I will use small cameras and computer vision to detect the quantify of people present and how many of them are gazing at a specific point, and reveal parts of the piece using motors and other physical controls.
For me this addresses a personal issue I’ve had since I was a kid - my mother has told me that when we went to theme parks, I already wanted to get on the next ride before the current one was finished. This urge to jump from one thing to the other has stayed with me since then, and hasn’t been helped the least bit by push notifications and rapid-fire content consumption. I also notice quite often at museums my mind is elsewhere, and I look at everything for a few seconds before moving on.
It would be interesting to challenge the user to remain in front of a piece and be present with it.
Much of the implementation will be based on incredible research from 2016 called Eye Tracking for Everyone by Kyle Krafk, A. Khosla, et. al at MIT and Univerity of Georgia, where they were able to train a convolutional neural network to detect where a user is gazing on an IPhone or tablet using just the stock camera with 1.71 cm accuracy. They were able to compress the network to run in real-time (10-15fps) on a mobile device.
They built an impressive and massive database to train and test this network - 1,450 people and almost 2.5M frames by using Mechanical Turk to source participants and an app that recorded where a user was looking when a red dot was moved on the screen.
They’ve provided the pre-trained models - I will attempt to run these models in real time to determine if a user is looking at a specific point.

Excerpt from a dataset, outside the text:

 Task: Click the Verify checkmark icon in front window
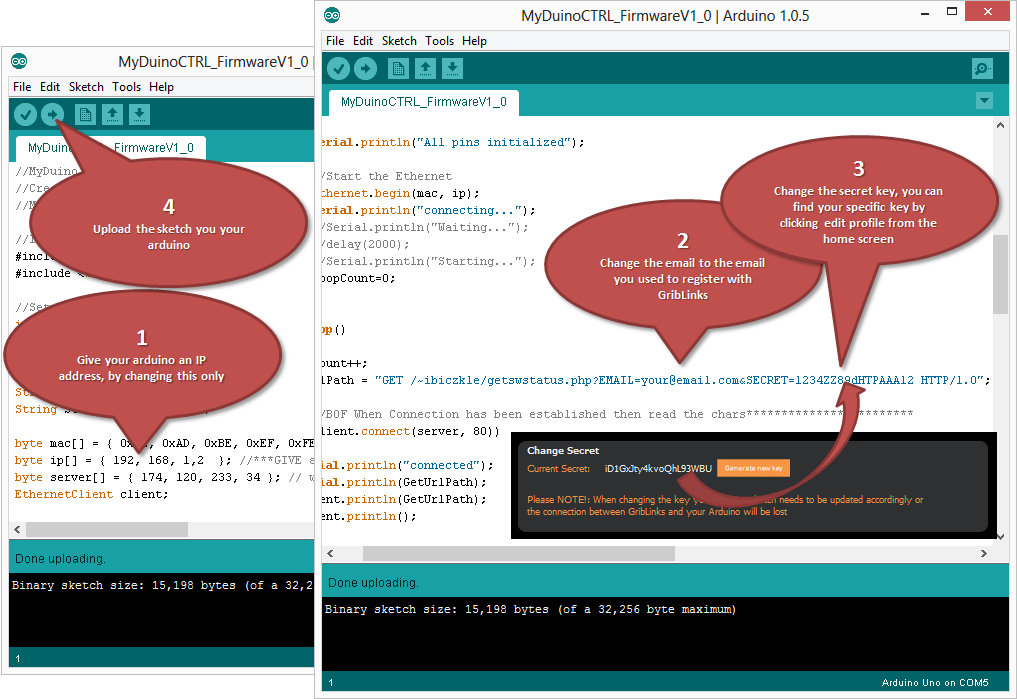tap(338, 69)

This model takes as inputs: a picture of the face, a picture of each eye, and the position of the face within the picture. The network learns to triangulate this data and determine where the eyes are gazing.
As the first step of our implementation, Ie need to extract the face and eye positions. The paper says they did it using Apple’s Core Image face detection.
I don’t want to necessarily be bound to apple to build this, but could resort to using a mac mini if we see other methods are not working well. For now, I prototyped extracting face and eye positions using processing and opencv. It works decently well - there are some bugs in how I place the eye boxes.